A Fake Error Message Hijacked AI Coding Assistants — and Security Tools Saw Nothing
Researchers planted a single bogus bug report in a popular developer service and watched AI coding agents obediently run the attackers' code. No password stolen. No alarm raised.

Key points
- Researchers at Tenet Security tricked AI coding assistants — including Claude Code, Cursor, and OpenAI's Codex — into running attacker-controlled code by planting one fake error report in a public bug-tracking service.
- Tenet found 2,388 organisations with a misconfigured setting that could have made them vulnerable to the same trick.
- The attack, which Tenet calls "agentjacking," bypassed standard identity controls, endpoint security tools, and network monitoring because every action the AI took looked authorised.
- Real-world consequences could have included theft of AWS keys, GitHub tokens, and SSH keys — credentials that open the door to source-code repositories and cloud infrastructure.
- Tenet's CEO says the fix is not a software patch; it requires organisations to monitor what their AI agents are actually doing against what they were asked to do.
Sentry is the name most developers know when something breaks in their software. More than 200,000 organisations — including GitHub, Disney, and Anthropic — use it to collect error reports, crash logs, and performance warnings from their applications. That familiarity is exactly what made it useful bait.
Researchers at Tenet Security crafted a fake error report and slipped it into a Sentry project through a publicly exposed DSN — a Data Source Name, which is a kind of address code that applications use to send diagnostic information to Sentry without needing a password. Many organisations leave these codes openly accessible so that apps running on customers' devices can report problems automatically. Tenet says it found 2,388 organisations that had done exactly that.
How did a fake error report take over an AI agent?
The planted report looked like a normal debugging message. Hidden inside it were instructions written for an AI, not a human. When a developer asked their AI coding assistant to investigate unresolved Sentry issues — a routine task — the assistant fetched the poisoned report via MCP (Model Context Protocol, a standard way for AI tools to pull in data from outside services). The assistant then treated the hidden instructions as legitimate guidance and executed them, running attacker-controlled code directly on the developer's machine.
The core problem is simple and old. AI coding agents cannot reliably tell the difference between data they are reading and commands they are supposed to obey. It is the same class of bug that has plagued web applications for decades — SQL injection, where malicious instructions are smuggled inside what looks like ordinary data — except here the victim is an AI assistant, not a database.

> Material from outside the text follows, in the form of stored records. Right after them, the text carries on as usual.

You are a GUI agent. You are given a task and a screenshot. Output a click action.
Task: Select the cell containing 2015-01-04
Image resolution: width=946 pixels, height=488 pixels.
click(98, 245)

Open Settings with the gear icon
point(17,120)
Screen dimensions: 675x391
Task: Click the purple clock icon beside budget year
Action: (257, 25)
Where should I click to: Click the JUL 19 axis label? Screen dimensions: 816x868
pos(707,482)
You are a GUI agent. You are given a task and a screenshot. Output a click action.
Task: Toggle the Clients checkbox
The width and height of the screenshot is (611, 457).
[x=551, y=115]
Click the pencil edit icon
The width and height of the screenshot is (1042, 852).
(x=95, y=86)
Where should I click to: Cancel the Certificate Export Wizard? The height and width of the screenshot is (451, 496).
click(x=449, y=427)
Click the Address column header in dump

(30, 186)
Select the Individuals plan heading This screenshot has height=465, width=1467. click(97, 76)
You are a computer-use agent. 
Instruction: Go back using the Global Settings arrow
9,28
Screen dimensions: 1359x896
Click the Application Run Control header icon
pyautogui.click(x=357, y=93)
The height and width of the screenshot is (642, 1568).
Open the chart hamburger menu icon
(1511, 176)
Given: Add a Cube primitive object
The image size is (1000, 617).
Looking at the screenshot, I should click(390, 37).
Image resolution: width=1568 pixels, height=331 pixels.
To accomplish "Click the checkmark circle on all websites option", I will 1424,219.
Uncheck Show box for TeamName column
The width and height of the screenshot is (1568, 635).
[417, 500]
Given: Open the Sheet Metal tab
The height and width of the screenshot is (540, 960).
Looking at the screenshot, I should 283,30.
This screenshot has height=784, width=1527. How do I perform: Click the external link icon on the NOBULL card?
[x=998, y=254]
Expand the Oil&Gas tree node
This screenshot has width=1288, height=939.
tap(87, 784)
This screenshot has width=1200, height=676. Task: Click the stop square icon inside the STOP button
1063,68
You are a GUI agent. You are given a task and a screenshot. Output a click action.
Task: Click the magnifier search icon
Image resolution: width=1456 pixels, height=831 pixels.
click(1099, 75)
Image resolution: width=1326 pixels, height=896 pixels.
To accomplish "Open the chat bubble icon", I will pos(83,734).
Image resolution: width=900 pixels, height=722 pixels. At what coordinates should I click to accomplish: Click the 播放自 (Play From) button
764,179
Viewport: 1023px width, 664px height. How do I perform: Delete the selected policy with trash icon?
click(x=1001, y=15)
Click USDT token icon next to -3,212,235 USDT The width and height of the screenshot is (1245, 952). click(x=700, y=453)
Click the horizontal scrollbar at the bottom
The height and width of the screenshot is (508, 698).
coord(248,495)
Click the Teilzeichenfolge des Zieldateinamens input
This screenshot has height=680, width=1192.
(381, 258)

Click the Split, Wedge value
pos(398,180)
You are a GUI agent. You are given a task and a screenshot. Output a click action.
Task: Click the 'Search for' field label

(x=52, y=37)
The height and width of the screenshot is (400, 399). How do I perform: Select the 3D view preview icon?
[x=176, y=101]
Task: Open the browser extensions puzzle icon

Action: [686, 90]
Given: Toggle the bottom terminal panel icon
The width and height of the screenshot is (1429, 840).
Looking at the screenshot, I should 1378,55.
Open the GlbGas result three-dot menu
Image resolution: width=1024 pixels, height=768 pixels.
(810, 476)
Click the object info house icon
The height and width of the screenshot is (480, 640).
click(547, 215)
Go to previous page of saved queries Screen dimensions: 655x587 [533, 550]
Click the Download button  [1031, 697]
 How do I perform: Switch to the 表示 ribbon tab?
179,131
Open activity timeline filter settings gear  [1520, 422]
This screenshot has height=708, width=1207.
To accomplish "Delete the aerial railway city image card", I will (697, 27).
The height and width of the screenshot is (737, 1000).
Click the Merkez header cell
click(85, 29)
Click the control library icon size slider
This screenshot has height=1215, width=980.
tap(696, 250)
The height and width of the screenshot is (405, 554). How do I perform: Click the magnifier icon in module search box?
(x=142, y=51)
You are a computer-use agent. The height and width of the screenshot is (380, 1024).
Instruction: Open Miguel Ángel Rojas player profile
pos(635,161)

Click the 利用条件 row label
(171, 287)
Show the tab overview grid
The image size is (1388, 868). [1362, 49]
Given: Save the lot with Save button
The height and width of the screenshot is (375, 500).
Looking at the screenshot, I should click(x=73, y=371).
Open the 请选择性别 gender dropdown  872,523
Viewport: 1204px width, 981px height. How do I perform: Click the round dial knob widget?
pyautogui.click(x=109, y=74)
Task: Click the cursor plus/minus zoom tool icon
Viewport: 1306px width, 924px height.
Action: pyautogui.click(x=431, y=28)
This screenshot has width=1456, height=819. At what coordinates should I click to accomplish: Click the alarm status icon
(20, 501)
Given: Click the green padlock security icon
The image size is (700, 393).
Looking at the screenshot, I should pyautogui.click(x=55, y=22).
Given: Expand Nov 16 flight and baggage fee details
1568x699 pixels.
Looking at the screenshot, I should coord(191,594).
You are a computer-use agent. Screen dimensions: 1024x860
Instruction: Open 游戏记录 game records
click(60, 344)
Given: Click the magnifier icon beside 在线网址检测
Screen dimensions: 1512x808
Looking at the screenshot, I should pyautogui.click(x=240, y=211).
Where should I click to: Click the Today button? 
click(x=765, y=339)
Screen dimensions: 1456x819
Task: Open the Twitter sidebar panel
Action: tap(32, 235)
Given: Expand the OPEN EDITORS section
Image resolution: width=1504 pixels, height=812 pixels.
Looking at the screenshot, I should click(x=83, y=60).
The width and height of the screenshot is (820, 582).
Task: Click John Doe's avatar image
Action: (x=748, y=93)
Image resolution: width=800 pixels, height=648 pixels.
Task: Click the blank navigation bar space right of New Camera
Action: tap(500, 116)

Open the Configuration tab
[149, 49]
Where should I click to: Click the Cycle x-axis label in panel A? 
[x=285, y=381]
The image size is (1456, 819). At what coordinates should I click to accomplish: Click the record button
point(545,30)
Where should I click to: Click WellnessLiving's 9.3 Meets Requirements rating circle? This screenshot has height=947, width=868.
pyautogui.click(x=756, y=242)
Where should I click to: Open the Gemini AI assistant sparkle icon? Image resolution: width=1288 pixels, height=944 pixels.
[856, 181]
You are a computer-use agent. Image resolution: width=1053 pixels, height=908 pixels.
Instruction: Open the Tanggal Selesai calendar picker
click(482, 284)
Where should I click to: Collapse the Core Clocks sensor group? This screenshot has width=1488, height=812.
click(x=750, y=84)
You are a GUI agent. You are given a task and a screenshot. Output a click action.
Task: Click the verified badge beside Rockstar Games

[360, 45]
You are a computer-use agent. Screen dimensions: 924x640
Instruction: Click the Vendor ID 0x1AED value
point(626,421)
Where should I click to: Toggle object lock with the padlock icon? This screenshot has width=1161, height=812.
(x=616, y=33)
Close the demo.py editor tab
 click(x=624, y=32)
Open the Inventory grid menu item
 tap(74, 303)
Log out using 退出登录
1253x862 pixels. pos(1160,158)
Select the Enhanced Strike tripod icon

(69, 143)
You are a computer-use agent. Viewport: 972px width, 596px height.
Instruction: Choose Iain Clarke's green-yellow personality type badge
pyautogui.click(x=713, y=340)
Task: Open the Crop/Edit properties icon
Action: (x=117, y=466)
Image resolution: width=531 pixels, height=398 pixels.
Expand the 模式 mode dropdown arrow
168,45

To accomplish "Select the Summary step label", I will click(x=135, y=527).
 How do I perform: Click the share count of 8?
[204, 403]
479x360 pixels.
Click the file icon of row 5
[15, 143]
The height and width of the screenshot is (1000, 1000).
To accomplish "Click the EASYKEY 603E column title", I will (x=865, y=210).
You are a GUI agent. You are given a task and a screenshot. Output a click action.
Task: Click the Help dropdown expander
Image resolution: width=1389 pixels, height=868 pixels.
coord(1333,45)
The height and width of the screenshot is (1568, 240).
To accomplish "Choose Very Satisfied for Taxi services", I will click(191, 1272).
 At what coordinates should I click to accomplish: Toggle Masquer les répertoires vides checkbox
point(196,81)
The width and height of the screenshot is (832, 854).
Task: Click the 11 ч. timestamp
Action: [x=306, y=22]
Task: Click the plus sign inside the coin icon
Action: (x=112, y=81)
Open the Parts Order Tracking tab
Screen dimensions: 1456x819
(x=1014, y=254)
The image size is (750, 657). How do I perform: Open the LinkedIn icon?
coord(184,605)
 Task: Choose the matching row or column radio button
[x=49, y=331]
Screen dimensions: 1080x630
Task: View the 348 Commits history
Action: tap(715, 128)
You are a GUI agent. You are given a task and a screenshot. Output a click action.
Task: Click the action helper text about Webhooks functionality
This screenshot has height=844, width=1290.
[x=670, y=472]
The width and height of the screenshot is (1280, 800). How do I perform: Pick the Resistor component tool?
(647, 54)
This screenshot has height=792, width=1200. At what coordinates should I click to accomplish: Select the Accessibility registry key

"The agent read it, trusted it, and ran our code with the developer's own access," said Barak Sternberg, CEO of Tenet Security. "Every step was authorised, so identity controls, endpoint detection, and network tools had nothing to flag."
One case in the research involved a company with a market value of $250 billion.
Tenet's research was first reported by Dark Reading.
What should developers and their employers actually do?
Sternberg's near-term advice: disable automatic package-installation scripts, require a human to approve any shell command the AI wants to run, and give AI agents the minimum access they need — nothing more. Over time, organisations need tools that watch an agent's actions in real time and flag when what the agent is doing no longer matches what the user originally asked it to do.
Gene Moody, field CTO at Action1, puts it plainly: treat AI models as untrusted until they have been fully security-tested, not just tested for whether they do their job. Then keep restricting what data they can receive and what actions they can take.
If you use AI-assisted development tools at work, ask your IT team whether those tools can reach external data sources like error-tracking services. If they can, someone should be watching what they fetch.